Fig. 2: Atom remapping step in RTAAM algorithm
Step 3: Rationality checking. After completing the
supplementation of the missing products and the atom remapping, the
properties of the atom connections and reaction rationality checks are
required to prevent the generation of unreasonable molecules. For atomic
connection check, since some atom’s connection situation does not
satisfy the rationality during the reaction atomic remapping process,
the connection of each atom is checked to make sure all atoms are
reasonably connected. When there are only two remaining atoms require an
additional single bond connection, the algorithm will directly carry out
the connection between two atoms to complete the remapping relationship.

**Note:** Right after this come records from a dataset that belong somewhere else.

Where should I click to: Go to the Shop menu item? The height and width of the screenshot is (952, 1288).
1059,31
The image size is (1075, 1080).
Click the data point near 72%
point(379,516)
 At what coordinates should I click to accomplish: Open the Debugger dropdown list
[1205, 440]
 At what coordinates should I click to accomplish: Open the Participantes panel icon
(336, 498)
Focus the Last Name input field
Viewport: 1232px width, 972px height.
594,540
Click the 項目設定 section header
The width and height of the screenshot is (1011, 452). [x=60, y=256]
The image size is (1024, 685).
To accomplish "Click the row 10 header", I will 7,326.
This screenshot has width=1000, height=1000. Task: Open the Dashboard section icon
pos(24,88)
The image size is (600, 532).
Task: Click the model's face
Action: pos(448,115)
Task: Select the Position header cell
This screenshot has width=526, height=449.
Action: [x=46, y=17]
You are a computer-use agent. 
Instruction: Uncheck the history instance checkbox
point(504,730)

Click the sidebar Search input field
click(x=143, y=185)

For other cases, if the algorithm fails to perform the complement, the
reaction will be abandoned. The algorithm also detects whether the redox
agent is involved in the reaction to ensure that the mapping
relationship of the atoms in the reaction is constructed reasonably.
2.2.2 Labels generation
After deleting the reactions without SMARTS information and/or the
reactions failed to perform atom mapping complementation algorithm,
2,397,092 reactions are remained for generating modelling dataset. Since
labels are necessary for model construction in supervised learning
methods. Thus, labels are assigned to reactions based on thresholds inTable 2 to classify superior and inferior reactions. Here,
20,000 reactions are selected to assign labels and 1,400 reactions for
external testing. The reactions with high reaction yields, short
reaction times and mild reaction temperatures are regarded as positive
examples, while the reactions with low reaction yields, long reaction
times and tough reaction temperature are regarded as negative ones.